A recent study directed by Mount Sinai School of Medicine suggests that experimental dietary regimens might calm or even reverse symptoms of Alzheimer’s Disease (AD). The study, which appears in the July 2006 issue of the Journal of Biological Chemistry, is the first to show that restricting caloric intake, specifically carbohydrates, may prevent AD by triggering activity in the brain associated with longevity.
“Both clinical and epidemiological evidence suggests that modification of lifestyle factors such as nutrition may prove crucial to Alzheimer’s Disease management,” says Giulio Maria Pasinetti, M.D., Ph.D., Professor of Psychiatry and Neuroscience, Director of the Neuroinflammation Research Center at Mount Sinai School of Medicine and lead author of the study. “This research, however, is the first to show a connection between nutrition and Alzheimer’s Disease neuropathy by defining mechanistic pathways in the brain and scrutinizing biochemical functions. We hope these findings further unlock the mystery of Alzheimer’s and bring hope to the millions of Americans suffering from this disease.”
Alzheimer’s Disease is a rapidly growing public health concern with potentially devastating effects. An estimated 4.5 million Americans have Alzheimer’s Disease and the number of Americans with Alzheimer’s has more than doubled since 1980. Presently, there are no known cures or effective preventive strategies. While genetic factors are relevant in early-onset cases, they appear to play less of a role in late-onset-sporadic AD cases, the most common form of AD.

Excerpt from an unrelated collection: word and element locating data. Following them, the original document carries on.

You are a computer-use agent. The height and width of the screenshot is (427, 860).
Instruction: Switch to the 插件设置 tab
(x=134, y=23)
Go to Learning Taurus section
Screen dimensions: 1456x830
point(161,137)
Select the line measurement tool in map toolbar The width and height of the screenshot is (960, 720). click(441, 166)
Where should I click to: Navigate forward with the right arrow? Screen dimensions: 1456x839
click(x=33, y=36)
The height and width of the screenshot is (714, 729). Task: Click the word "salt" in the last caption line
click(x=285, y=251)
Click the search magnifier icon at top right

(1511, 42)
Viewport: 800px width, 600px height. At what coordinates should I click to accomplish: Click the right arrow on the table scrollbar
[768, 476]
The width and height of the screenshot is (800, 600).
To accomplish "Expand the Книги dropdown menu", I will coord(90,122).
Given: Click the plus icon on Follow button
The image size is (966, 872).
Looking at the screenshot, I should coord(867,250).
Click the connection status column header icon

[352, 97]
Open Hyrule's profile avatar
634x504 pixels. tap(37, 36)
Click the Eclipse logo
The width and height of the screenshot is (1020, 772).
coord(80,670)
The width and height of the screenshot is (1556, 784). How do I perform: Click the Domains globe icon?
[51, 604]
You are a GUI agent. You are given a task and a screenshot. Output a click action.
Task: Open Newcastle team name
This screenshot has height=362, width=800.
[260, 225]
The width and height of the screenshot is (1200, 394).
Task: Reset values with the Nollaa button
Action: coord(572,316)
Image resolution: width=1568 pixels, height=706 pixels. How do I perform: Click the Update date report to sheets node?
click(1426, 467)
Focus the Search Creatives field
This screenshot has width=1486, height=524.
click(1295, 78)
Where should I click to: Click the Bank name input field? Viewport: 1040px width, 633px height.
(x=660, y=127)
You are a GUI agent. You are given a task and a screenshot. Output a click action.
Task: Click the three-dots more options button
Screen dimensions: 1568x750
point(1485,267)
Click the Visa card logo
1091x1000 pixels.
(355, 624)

Longevity Program in the Brain
People with AD exhibit elevated levels of beta-amyloid peptides that cause plaque buildup in the brain (the main characteristic of AD). Beta-amyloid peptides activate SIRT1, a member of a broad family of proteins known as sirtuins which influence a variety of functions including metabolism and aging.
Dr. Pasinetti and colleagues used an experimental mouse model to demonstrate that beta-amyloid peptides in the brain can be reduced by subjecting the mice to dietary caloric restriction, primarily based on low carbohydrate food. Conversely, a high caloric intake based on saturated fat was shown to increase levels of beta-amyloid peptides.
This study is the first to suggest that caloric restriction through promotion of SIRT1 (a molecule associated with brain longevity) may initiate a cascade of events like the activation of alpha-secretase which can prevent AD amyloid neuropathology. Since alpha-secretase is known also to inhibit the generation of beta-amyloid peptides in the AD affected brain, the study demonstrates a mechanism by which dietary caloric restriction might benefit AD. Most remarkably, the study finds that a high caloric intake based on saturated fat promotes AD type beta-amyloidosis, while caloric restriction based on reduced carbohydrate intake is able to prevent it.
Among lifestyle factors influencing AD, recent studies strongly support the evidence that caloric intake may play a role in the relative risk for AD clinical dementia. Most importantly, as mechanistic pathways are defined and their biochemical functions scrutinized, the evidence supporting a direct link between nutrition and AD neuropathology continues to grow.